** START OF Provided entries **

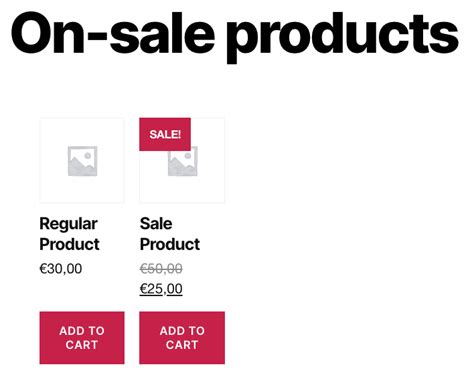Open the Regular Product title link
474x391 pixels.
point(69,234)
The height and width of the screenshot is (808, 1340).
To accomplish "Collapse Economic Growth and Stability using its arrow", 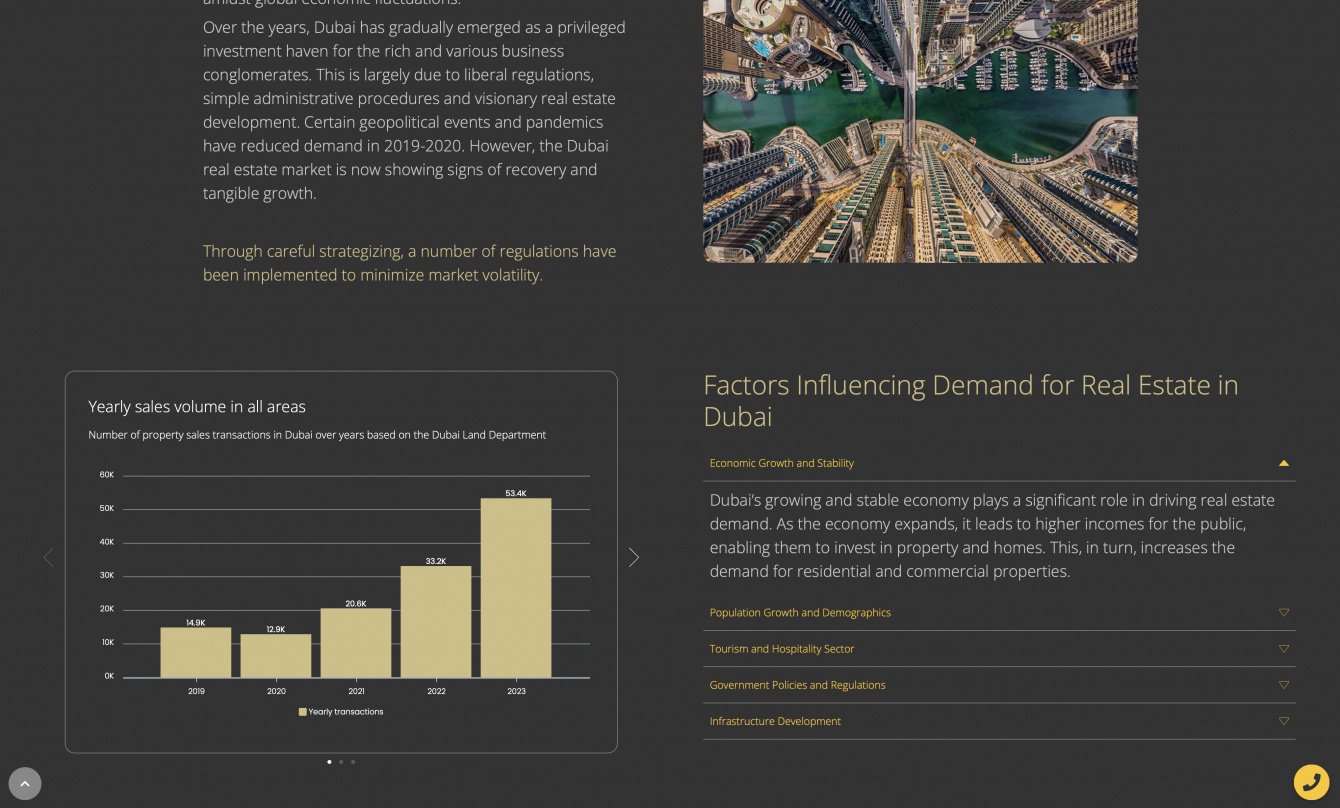I will (x=1284, y=463).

** END OF Provided entries **

- _Task_: Which lines of the records above contain the string "screenshot"? Pull out each such line, treating uppercase and lowercase as different.

- _Response to the exercise_:
The height and width of the screenshot is (808, 1340).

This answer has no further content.